I heard this lyric at a formative time, and I’ve seen it be proven true many times. Including tech interviews. People continually seek out those signals that imply knowledge and experience and even shared culture, but those signals inevitably become too small (smaller = quicker and easier to weed people out) and then they become the very things that people practice in order to look like they have the knowledge, experience, or shared culture they need in order to get through the doors and secure the opportunities.

Then those signals get burned and the cycle starts again (in fact, in my experience the cycles concurrently overlap).

Spivak|2 years ago

It's actually great on the hiring side — you can skip all that bullshit and because tryhards are all prepping obscure CS questions just having a conversation about technical topics has become signal again. Measure something people aren't trying to game and you get a better assessment, go figure.

mewpmewp2|2 years ago

Yes, I explicitly do the opposite and have the most pragmatic exercises, questions.

Another thing is an exercise for system design where hyperscaling is not required and the thing is actually quite simple. Many who have specifically prepared by leetcoding and reading "cracking the coding interview" 10 times over will naturally overengineer everything trying to fit this exercise to those book patterns dropping all common sense, all the while not having actually built anything meaningful.

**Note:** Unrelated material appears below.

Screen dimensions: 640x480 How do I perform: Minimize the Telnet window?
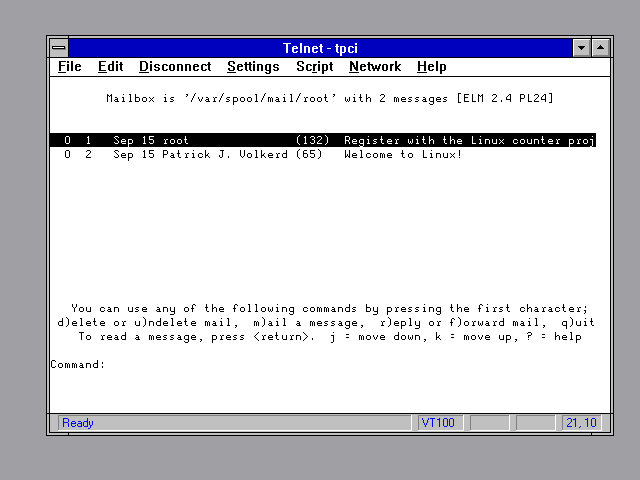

I think these people will mostly try to rest and vest anyway. Truly passionate people will pass since they have actually built something and will understand the exercise.

Geisterde|2 years ago

The highest correlation I see to success in my field is a background of PC gaming. They tend to do better on interviews in the technical regard, all the flashy certificates go out the window of you cant tell me what you would do if a computer wont post.

reactordev|2 years ago

Sadly, we can’t defer to stack overflow for interview success like we can with code. GPT will/may help break it up but until we stop with the sociology questions and get back to technical delivery, we’ll continue to see people try to game a system and then try to game that system they gamed. It’s real life NPM.